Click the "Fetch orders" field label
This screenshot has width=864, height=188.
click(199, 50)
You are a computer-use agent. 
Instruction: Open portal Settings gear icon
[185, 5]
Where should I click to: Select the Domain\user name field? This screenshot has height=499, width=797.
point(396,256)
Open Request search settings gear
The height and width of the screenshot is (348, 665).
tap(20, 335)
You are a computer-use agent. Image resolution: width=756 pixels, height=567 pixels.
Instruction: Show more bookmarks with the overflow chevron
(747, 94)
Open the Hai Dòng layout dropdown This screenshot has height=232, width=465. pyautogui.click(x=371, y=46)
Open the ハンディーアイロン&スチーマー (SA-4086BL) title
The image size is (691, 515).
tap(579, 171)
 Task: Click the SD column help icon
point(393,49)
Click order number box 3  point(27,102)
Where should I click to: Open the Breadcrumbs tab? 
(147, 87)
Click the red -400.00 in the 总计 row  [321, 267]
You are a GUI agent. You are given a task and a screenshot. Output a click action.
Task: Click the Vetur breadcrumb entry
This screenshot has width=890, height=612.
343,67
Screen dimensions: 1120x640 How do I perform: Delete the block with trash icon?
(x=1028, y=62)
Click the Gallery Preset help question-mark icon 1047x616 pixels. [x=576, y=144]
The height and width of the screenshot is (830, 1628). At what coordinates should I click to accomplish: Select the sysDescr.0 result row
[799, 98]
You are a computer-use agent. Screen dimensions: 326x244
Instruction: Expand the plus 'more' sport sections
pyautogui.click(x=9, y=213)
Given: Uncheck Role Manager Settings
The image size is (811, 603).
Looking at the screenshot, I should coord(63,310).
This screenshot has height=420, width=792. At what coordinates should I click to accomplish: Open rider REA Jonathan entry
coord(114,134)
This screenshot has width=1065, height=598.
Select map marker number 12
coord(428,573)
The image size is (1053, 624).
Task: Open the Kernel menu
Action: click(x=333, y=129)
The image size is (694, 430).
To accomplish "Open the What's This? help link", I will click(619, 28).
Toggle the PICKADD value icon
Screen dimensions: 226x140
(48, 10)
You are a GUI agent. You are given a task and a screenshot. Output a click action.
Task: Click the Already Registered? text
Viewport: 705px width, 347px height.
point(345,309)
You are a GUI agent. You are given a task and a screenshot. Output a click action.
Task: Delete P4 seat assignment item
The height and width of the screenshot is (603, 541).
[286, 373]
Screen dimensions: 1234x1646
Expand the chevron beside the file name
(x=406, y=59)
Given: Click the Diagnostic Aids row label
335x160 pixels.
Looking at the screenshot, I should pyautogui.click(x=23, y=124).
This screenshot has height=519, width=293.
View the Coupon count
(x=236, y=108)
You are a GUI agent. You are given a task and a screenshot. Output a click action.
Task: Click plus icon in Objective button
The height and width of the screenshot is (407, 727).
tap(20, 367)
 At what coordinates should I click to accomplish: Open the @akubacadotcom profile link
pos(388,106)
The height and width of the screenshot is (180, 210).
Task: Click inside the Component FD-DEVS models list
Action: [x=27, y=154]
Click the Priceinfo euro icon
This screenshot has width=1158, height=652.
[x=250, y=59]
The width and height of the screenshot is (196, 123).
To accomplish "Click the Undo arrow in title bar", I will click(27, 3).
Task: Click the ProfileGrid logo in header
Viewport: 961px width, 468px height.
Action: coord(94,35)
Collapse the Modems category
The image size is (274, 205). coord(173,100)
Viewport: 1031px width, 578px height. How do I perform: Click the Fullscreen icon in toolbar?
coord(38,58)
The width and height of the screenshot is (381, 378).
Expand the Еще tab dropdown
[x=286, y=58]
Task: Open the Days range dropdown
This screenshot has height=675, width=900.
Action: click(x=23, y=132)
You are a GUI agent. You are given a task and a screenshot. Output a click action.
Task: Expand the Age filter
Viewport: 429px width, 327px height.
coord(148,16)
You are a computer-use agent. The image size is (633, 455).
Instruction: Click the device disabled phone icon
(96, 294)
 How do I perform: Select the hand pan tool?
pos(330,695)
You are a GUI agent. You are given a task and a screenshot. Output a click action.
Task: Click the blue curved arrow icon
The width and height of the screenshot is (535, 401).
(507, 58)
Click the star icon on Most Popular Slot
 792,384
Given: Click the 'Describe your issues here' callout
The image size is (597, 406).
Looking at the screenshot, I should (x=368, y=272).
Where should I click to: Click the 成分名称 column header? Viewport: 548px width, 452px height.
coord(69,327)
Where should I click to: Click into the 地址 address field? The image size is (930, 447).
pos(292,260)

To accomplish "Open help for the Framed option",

____

What lines of the data include the word "computer"? Copy each of them.

## Answer below
You are a computer-use agent. 
You are a computer-use agent. Image resolution: width=756 pixels, height=567 pixels.
You are a computer-use agent. Screen dimensions: 326x244
You are a computer-use agent. The image size is (633, 455).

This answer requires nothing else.